◆ **Written exercise**:
Can you convert the lines below into a numbered list, leaving out any blank lines?

[Recorded data]

════════════════

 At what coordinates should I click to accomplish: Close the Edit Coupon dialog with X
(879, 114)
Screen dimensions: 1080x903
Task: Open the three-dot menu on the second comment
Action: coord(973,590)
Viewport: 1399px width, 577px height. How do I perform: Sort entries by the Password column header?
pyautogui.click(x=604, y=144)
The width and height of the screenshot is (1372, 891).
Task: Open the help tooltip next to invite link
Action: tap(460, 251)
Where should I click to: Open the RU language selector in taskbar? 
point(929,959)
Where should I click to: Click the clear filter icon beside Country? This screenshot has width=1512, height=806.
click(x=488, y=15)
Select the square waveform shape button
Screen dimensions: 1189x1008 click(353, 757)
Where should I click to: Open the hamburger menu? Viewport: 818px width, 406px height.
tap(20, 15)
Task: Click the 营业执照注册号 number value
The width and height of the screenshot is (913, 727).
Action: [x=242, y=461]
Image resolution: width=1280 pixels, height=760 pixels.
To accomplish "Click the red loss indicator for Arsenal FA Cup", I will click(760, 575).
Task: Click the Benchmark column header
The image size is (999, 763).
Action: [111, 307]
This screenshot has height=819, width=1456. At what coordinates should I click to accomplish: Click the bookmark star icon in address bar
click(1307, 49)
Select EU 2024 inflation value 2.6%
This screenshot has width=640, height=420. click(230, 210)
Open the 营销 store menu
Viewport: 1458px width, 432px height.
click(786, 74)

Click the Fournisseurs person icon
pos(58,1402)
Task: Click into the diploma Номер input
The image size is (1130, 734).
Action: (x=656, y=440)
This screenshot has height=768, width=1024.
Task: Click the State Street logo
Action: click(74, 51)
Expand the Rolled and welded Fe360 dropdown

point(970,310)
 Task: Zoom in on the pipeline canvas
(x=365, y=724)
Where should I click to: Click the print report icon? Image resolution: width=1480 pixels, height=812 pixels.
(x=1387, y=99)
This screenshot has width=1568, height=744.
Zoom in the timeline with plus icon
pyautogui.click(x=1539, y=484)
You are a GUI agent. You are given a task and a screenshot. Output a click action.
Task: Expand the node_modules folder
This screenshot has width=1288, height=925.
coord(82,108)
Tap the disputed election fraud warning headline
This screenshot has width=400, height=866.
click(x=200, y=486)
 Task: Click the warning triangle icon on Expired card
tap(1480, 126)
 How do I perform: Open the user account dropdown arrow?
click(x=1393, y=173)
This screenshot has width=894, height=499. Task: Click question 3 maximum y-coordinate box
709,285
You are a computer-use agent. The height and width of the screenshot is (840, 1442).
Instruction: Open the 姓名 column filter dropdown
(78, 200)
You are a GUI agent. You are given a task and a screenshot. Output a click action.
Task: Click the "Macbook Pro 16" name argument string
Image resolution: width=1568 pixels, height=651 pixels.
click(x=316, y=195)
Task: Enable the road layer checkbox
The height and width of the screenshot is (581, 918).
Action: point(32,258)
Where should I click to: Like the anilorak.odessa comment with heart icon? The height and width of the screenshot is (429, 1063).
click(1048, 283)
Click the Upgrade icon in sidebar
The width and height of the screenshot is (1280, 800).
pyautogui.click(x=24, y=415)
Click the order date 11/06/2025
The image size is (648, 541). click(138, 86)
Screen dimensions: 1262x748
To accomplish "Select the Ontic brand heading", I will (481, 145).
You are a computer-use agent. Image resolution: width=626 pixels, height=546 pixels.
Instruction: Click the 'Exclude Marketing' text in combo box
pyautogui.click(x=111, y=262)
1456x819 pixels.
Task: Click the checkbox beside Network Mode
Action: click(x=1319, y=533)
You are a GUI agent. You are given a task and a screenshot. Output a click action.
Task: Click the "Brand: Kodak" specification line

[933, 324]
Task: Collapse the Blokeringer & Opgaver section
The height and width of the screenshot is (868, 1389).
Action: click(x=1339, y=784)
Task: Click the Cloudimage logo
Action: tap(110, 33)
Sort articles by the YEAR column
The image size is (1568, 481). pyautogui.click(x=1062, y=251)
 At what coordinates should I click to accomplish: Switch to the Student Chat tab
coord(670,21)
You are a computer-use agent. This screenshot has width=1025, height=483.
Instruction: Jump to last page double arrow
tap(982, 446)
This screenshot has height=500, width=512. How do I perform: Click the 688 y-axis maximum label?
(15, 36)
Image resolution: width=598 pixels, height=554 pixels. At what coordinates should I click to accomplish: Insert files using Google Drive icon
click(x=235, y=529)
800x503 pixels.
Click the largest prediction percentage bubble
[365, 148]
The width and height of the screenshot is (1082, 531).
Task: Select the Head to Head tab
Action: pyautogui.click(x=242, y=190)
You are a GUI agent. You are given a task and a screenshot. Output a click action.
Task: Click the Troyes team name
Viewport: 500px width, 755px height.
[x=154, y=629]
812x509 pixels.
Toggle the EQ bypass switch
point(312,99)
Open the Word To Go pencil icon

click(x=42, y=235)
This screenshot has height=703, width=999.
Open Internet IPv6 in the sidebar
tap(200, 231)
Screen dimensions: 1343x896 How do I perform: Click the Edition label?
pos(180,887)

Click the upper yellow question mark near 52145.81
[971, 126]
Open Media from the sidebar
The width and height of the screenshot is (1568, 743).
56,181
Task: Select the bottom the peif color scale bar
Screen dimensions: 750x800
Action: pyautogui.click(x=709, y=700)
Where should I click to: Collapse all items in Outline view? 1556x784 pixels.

════════════════

◆ **Full output**:
1.  At what coordinates should I click to accomplish: Close the Edit Coupon dialog with X
2. (879, 114)
3. Screen dimensions: 1080x903
4. Task: Open the three-dot menu on the second comment
5. Action: coord(973,590)
6. Viewport: 1399px width, 577px height. How do I perform: Sort entries by the Password column header?
7. pyautogui.click(x=604, y=144)
8. The width and height of the screenshot is (1372, 891).
9. Task: Open the help tooltip next to invite link
10. Action: tap(460, 251)
11. Where should I click to: Open the RU language selector in taskbar? 
12. point(929,959)
13. Where should I click to: Click the clear filter icon beside Country? This screenshot has width=1512, height=806.
14. click(x=488, y=15)
15. Select the square waveform shape button
16. Screen dimensions: 1189x1008 click(353, 757)
17. Where should I click to: Open the hamburger menu? Viewport: 818px width, 406px height.
18. tap(20, 15)
19. Task: Click the 营业执照注册号 number value
20. The width and height of the screenshot is (913, 727).
21. Action: [x=242, y=461]
22. Image resolution: width=1280 pixels, height=760 pixels.
23. To accomplish "Click the red loss indicator for Arsenal FA Cup", I will click(760, 575).
24. Task: Click the Benchmark column header
25. The image size is (999, 763).
26. Action: [111, 307]
27. This screenshot has height=819, width=1456. At what coordinates should I click to accomplish: Click the bookmark star icon in address bar
28. click(1307, 49)
29. Select EU 2024 inflation value 2.6%
30. This screenshot has width=640, height=420. click(230, 210)
31. Open the 营销 store menu
32. Viewport: 1458px width, 432px height.
33. click(786, 74)
34. Click the Fournisseurs person icon
35. pos(58,1402)
36. Task: Click into the diploma Номер input
37. The image size is (1130, 734).
38. Action: (x=656, y=440)
39. This screenshot has height=768, width=1024.
40. Task: Click the State Street logo
41. Action: click(74, 51)
42. Expand the Rolled and welded Fe360 dropdown
43. point(970,310)
44.  Task: Zoom in on the pipeline canvas
45. (x=365, y=724)
46. Where should I click to: Click the print report icon? Image resolution: width=1480 pixels, height=812 pixels.
47. (x=1387, y=99)
48. This screenshot has width=1568, height=744.
49. Zoom in the timeline with plus icon
50. pyautogui.click(x=1539, y=484)
51. You are a GUI agent. You are given a task and a screenshot. Output a click action.
52. Task: Expand the node_modules folder
53. This screenshot has width=1288, height=925.
54. coord(82,108)
55. Tap the disputed election fraud warning headline
56. This screenshot has width=400, height=866.
57. click(x=200, y=486)
58.  Task: Click the warning triangle icon on Expired card
59. tap(1480, 126)
60.  How do I perform: Open the user account dropdown arrow?
61. click(x=1393, y=173)
62. This screenshot has width=894, height=499. Task: Click question 3 maximum y-coordinate box
63. 709,285
64. You are a computer-use agent. The height and width of the screenshot is (840, 1442).
65. Instruction: Open the 姓名 column filter dropdown
66. (78, 200)
67. You are a GUI agent. You are given a task and a screenshot. Output a click action.
68. Task: Click the "Macbook Pro 16" name argument string
69. Image resolution: width=1568 pixels, height=651 pixels.
70. click(x=316, y=195)
71. Task: Enable the road layer checkbox
72. The height and width of the screenshot is (581, 918).
73. Action: point(32,258)
74. Where should I click to: Like the anilorak.odessa comment with heart icon? The height and width of the screenshot is (429, 1063).
75. click(1048, 283)
76. Click the Upgrade icon in sidebar
77. The width and height of the screenshot is (1280, 800).
78. pyautogui.click(x=24, y=415)
79. Click the order date 11/06/2025
80. The image size is (648, 541). click(138, 86)
81. Screen dimensions: 1262x748
82. To accomplish "Select the Ontic brand heading", I will (481, 145).
83. You are a computer-use agent. Image resolution: width=626 pixels, height=546 pixels.
84. Instruction: Click the 'Exclude Marketing' text in combo box
85. pyautogui.click(x=111, y=262)
86. 1456x819 pixels.
87. Task: Click the checkbox beside Network Mode
88. Action: click(x=1319, y=533)
89. You are a GUI agent. You are given a task and a screenshot. Output a click action.
90. Task: Click the "Brand: Kodak" specification line
91. [933, 324]
92. Task: Collapse the Blokeringer & Opgaver section
93. The height and width of the screenshot is (868, 1389).
94. Action: click(x=1339, y=784)
95. Task: Click the Cloudimage logo
96. Action: tap(110, 33)
97. Sort articles by the YEAR column
98. The image size is (1568, 481). pyautogui.click(x=1062, y=251)
99.  At what coordinates should I click to accomplish: Switch to the Student Chat tab
100. coord(670,21)
101. You are a computer-use agent. This screenshot has width=1025, height=483.
102. Instruction: Jump to last page double arrow
103. tap(982, 446)
104. This screenshot has height=500, width=512. How do I perform: Click the 688 y-axis maximum label?
105. (15, 36)
106. Image resolution: width=598 pixels, height=554 pixels. At what coordinates should I click to accomplish: Insert files using Google Drive icon
107. click(x=235, y=529)
108. 800x503 pixels.
109. Click the largest prediction percentage bubble
110. [365, 148]
111. The width and height of the screenshot is (1082, 531).
112. Task: Select the Head to Head tab
113. Action: pyautogui.click(x=242, y=190)
114. You are a GUI agent. You are given a task and a screenshot. Output a click action.
115. Task: Click the Troyes team name
116. Viewport: 500px width, 755px height.
117. [x=154, y=629]
118. 812x509 pixels.
119. Toggle the EQ bypass switch
120. point(312,99)
121. Open the Word To Go pencil icon
122. click(x=42, y=235)
123. This screenshot has height=703, width=999.
124. Open Internet IPv6 in the sidebar
125. tap(200, 231)
126. Screen dimensions: 1343x896 How do I perform: Click the Edition label?
127. pos(180,887)
128. Click the upper yellow question mark near 52145.81
129. [971, 126]
130. Open Media from the sidebar
131. The width and height of the screenshot is (1568, 743).
132. 56,181
133. Task: Select the bottom the peif color scale bar
134. Screen dimensions: 750x800
135. Action: pyautogui.click(x=709, y=700)
136. Where should I click to: Collapse all items in Outline view? 1556x784 pixels.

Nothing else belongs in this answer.